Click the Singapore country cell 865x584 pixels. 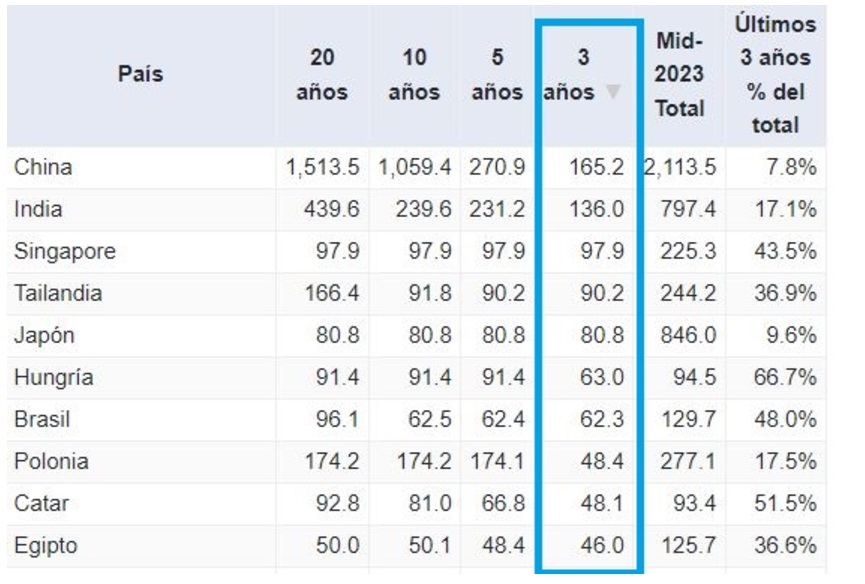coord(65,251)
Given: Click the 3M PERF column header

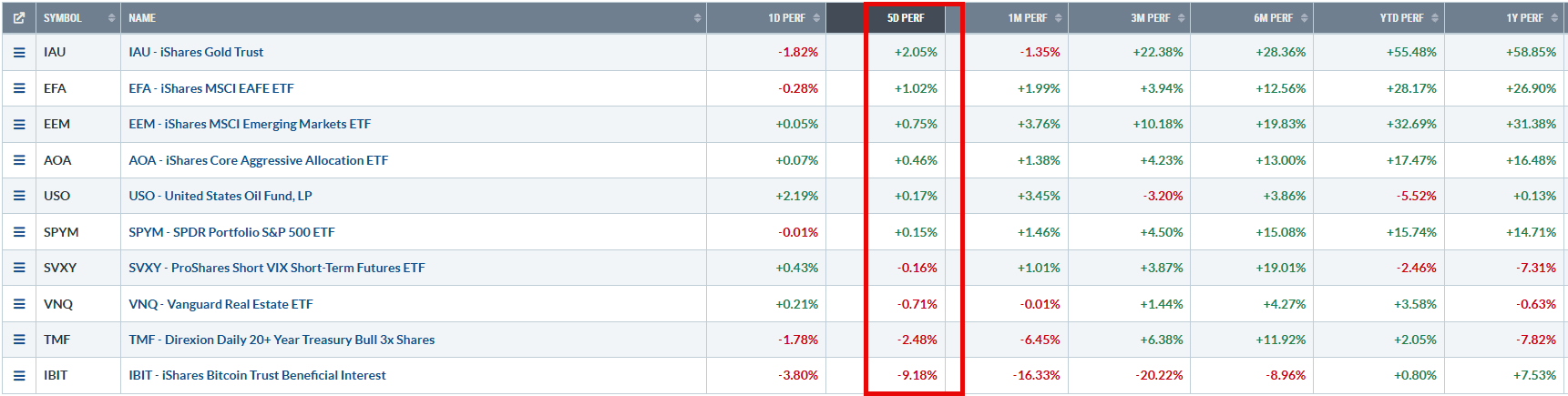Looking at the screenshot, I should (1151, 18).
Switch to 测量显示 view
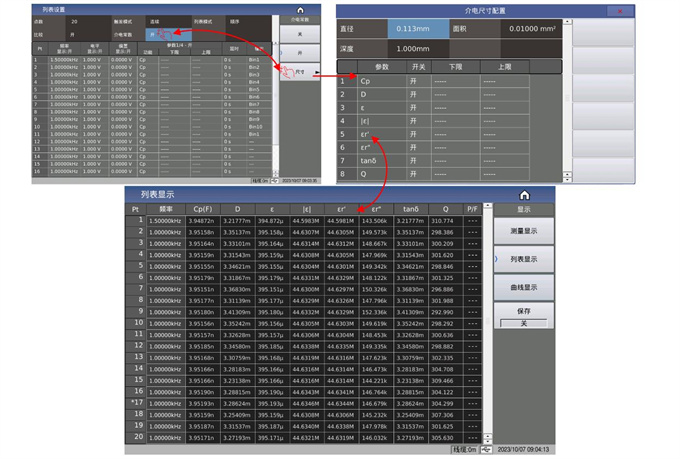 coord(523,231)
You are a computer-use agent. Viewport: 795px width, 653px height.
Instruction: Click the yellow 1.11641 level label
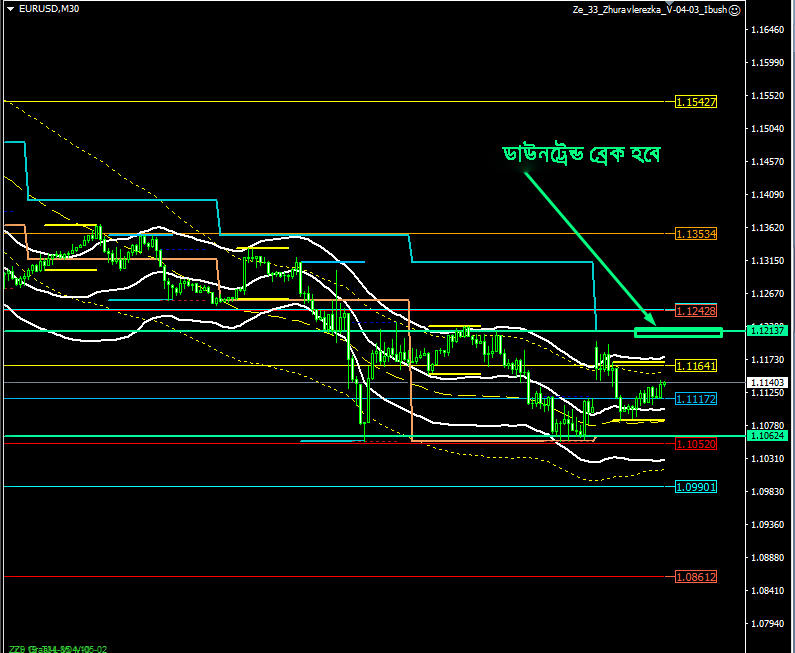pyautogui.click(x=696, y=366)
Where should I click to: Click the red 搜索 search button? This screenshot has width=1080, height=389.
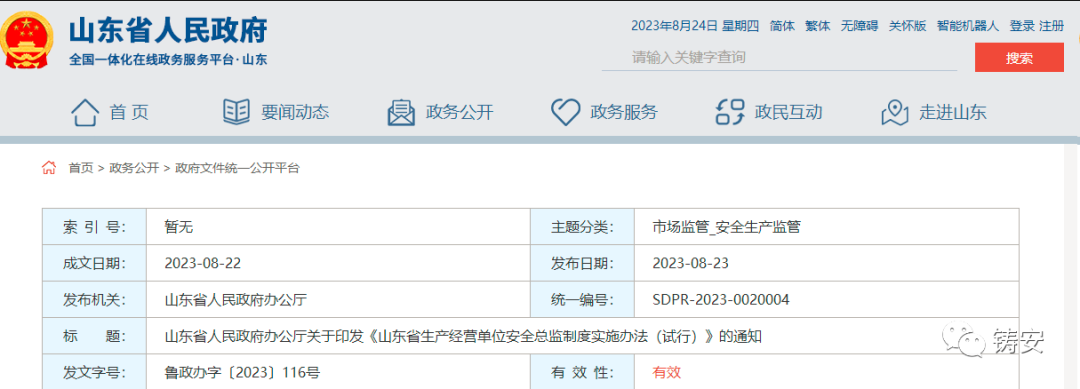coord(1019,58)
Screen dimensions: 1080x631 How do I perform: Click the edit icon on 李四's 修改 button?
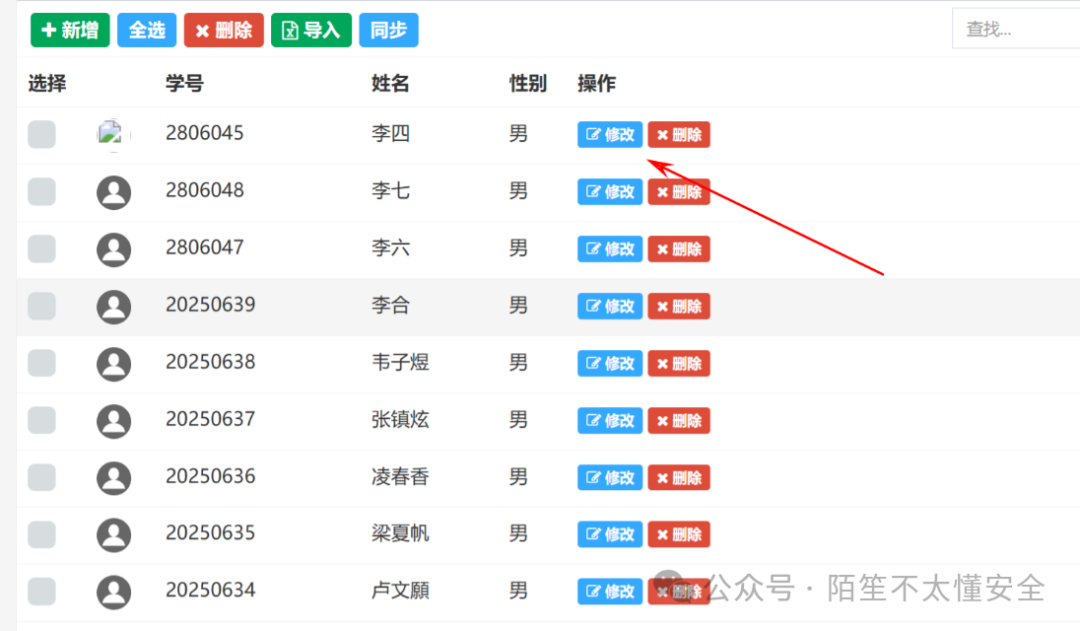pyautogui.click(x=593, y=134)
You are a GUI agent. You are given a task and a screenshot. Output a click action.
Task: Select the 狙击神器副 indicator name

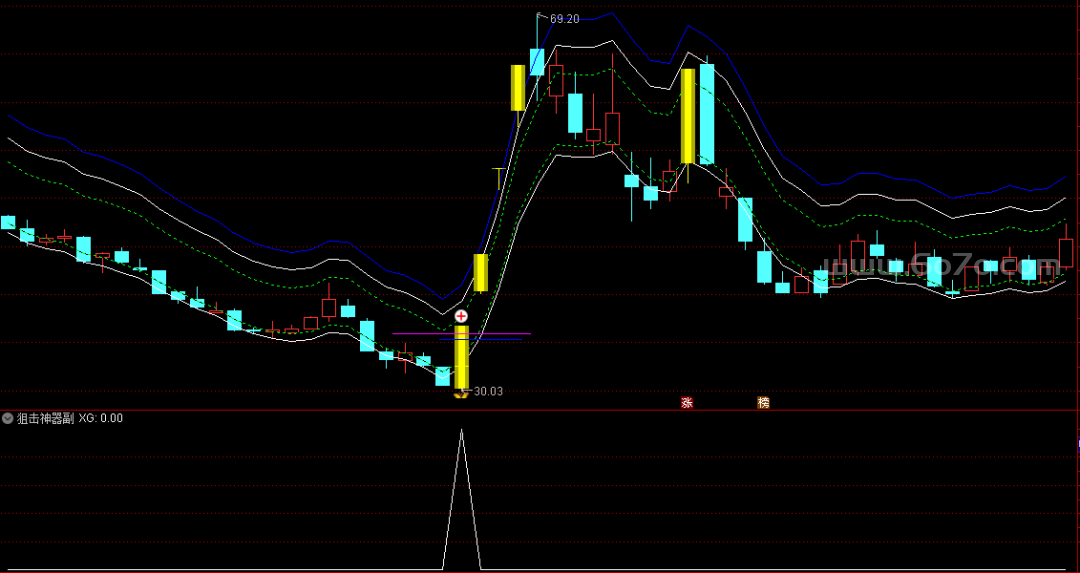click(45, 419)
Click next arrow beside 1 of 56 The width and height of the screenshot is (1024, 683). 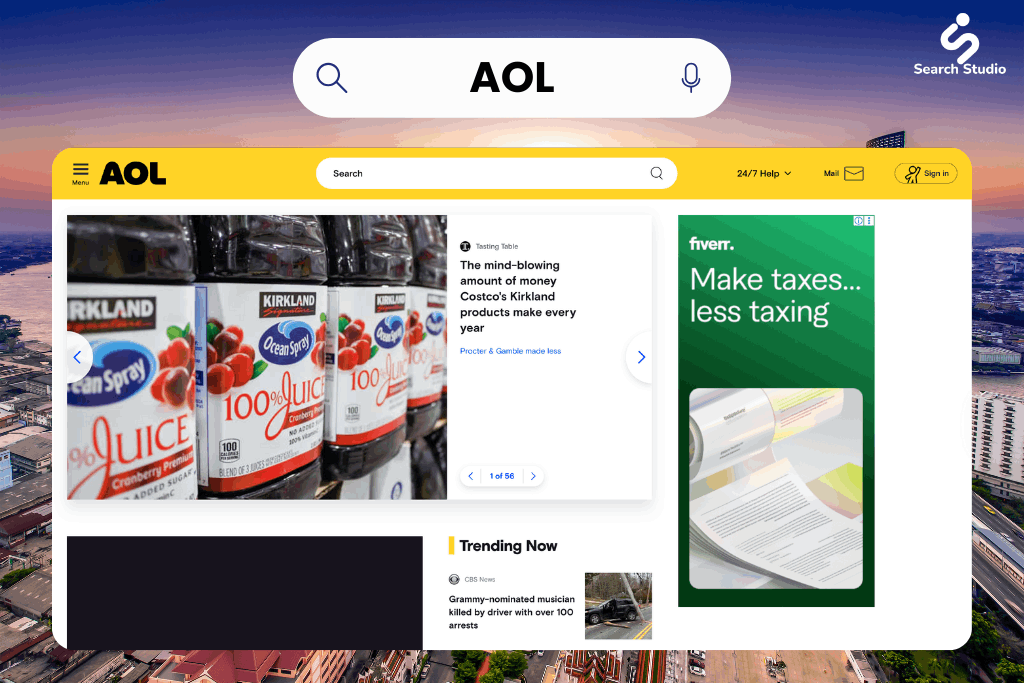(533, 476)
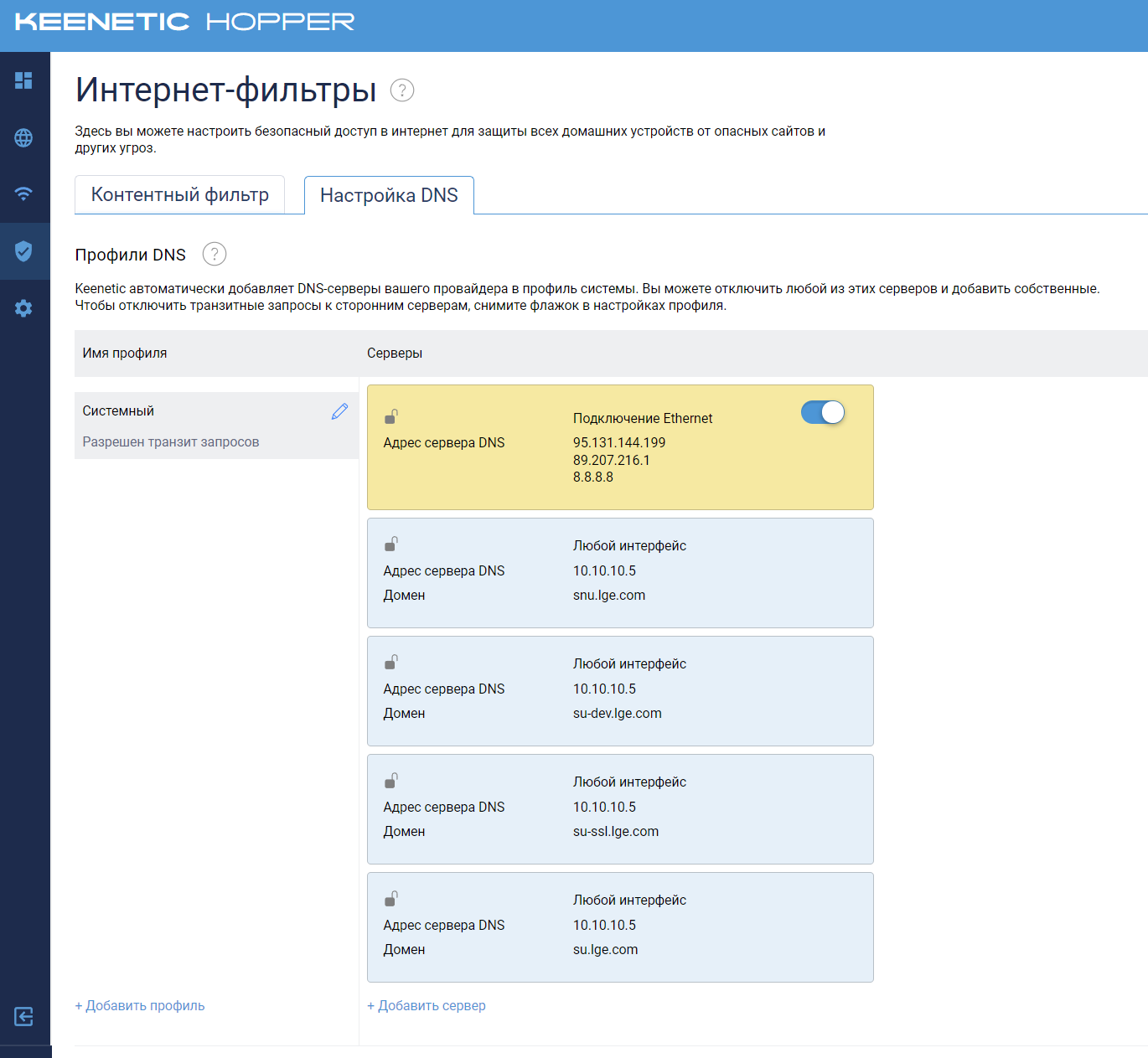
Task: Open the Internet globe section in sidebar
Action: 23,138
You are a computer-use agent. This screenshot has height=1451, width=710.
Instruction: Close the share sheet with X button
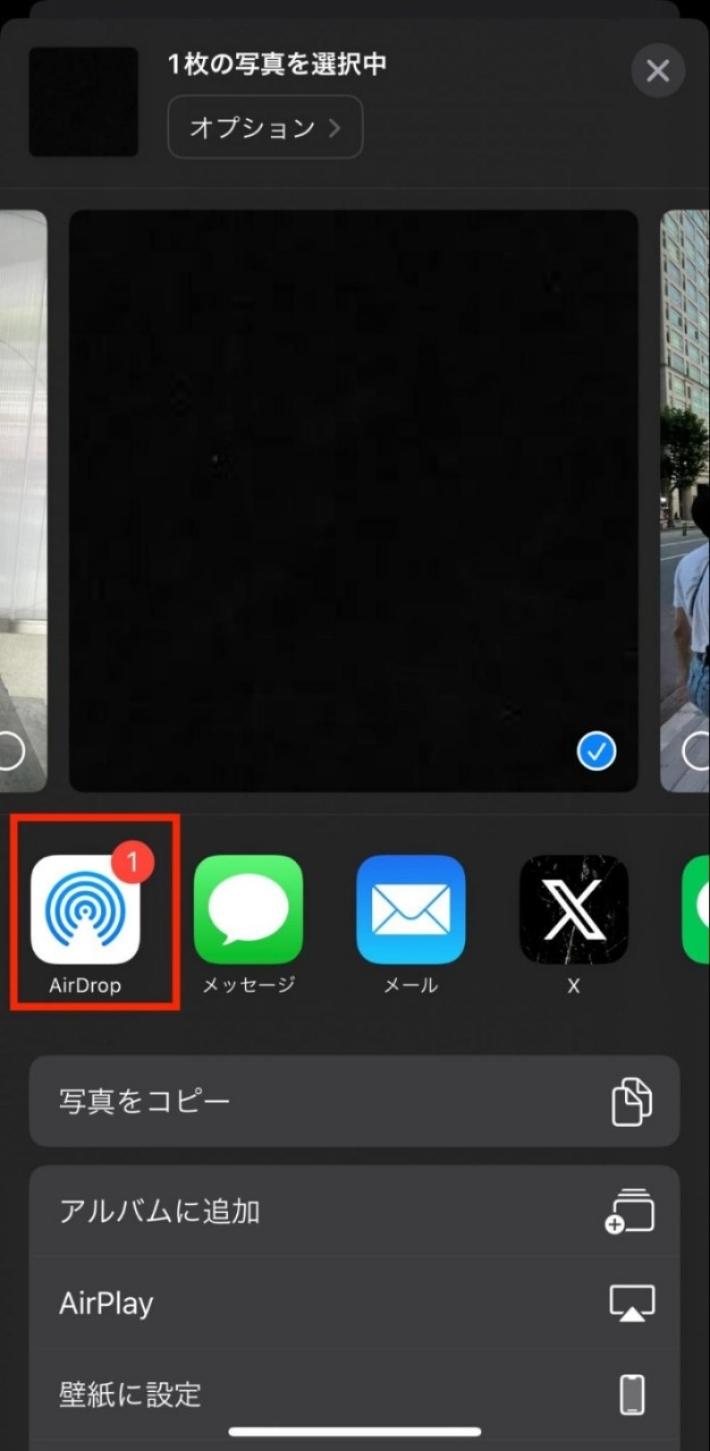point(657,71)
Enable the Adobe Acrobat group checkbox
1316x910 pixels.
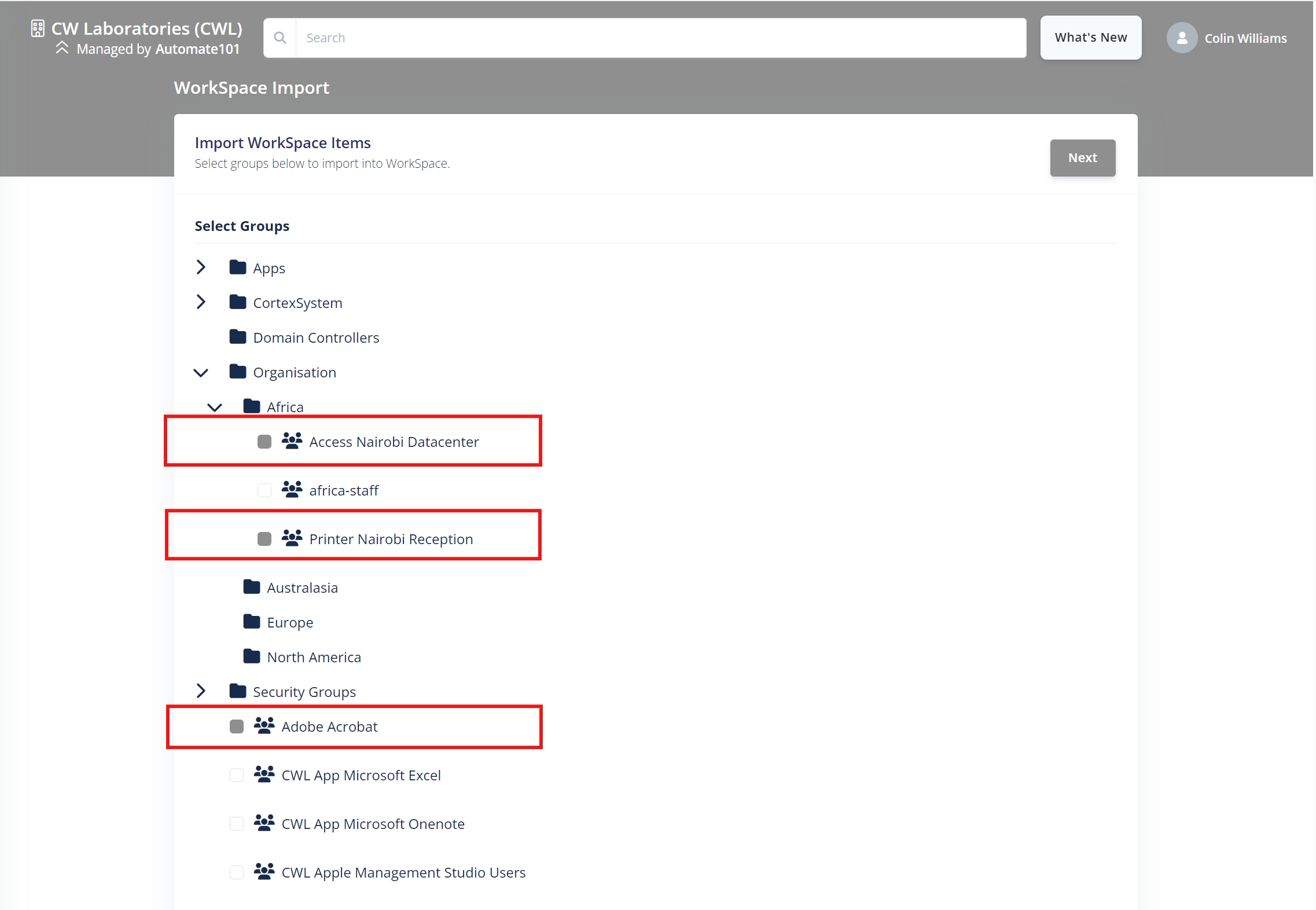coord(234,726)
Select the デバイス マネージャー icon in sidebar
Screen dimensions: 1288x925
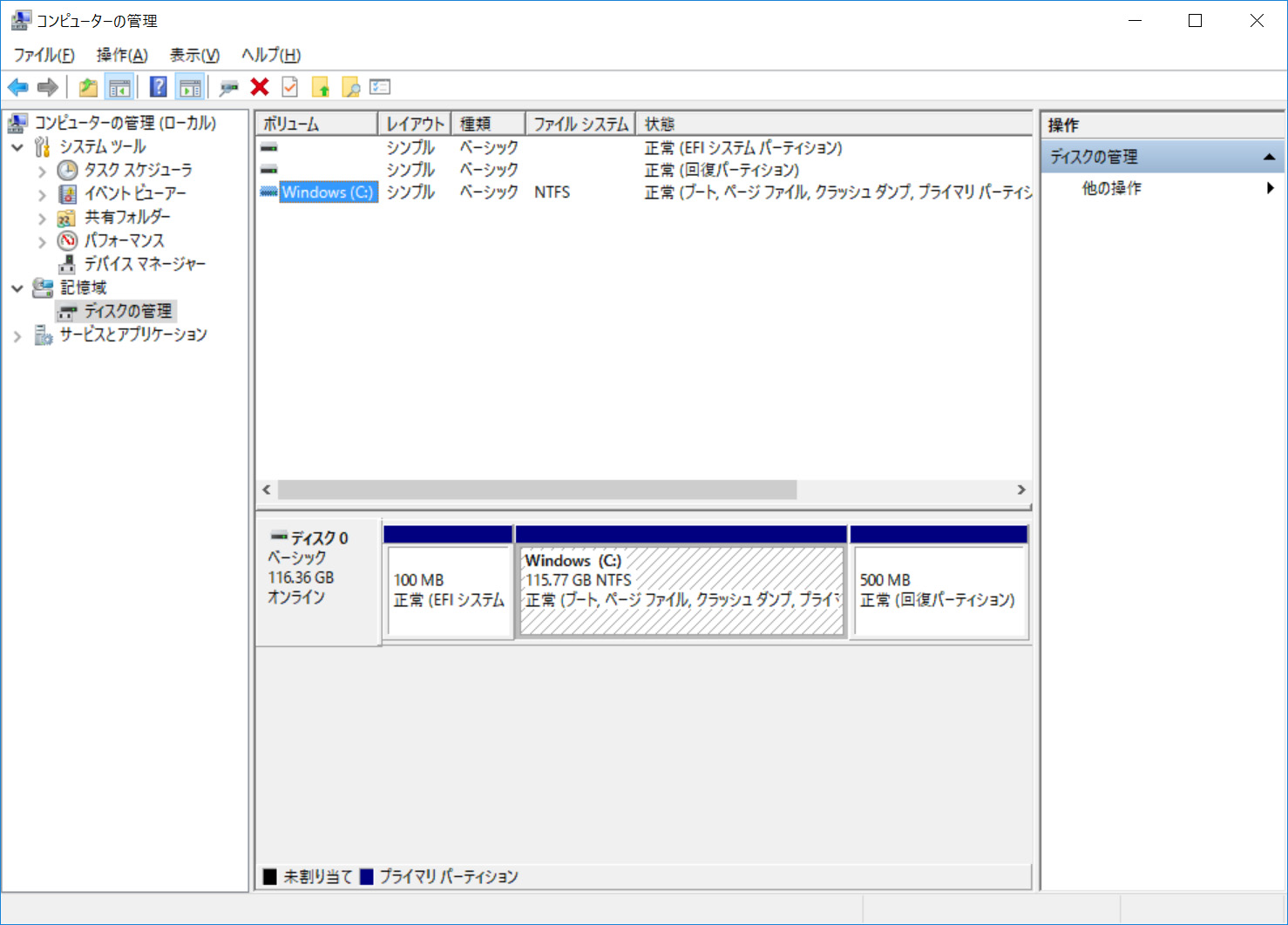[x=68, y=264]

──────────────────────────────

Task statement: Return exactly the lines that begin with the one containing "Enable the Adobe Acrobat group checkbox" and end with the final line of the data above; include no pictures.

Result below:
Enable the Adobe Acrobat group checkbox
1316x910 pixels.
coord(234,726)
Select the デバイス マネージャー icon in sidebar
Screen dimensions: 1288x925
[x=68, y=264]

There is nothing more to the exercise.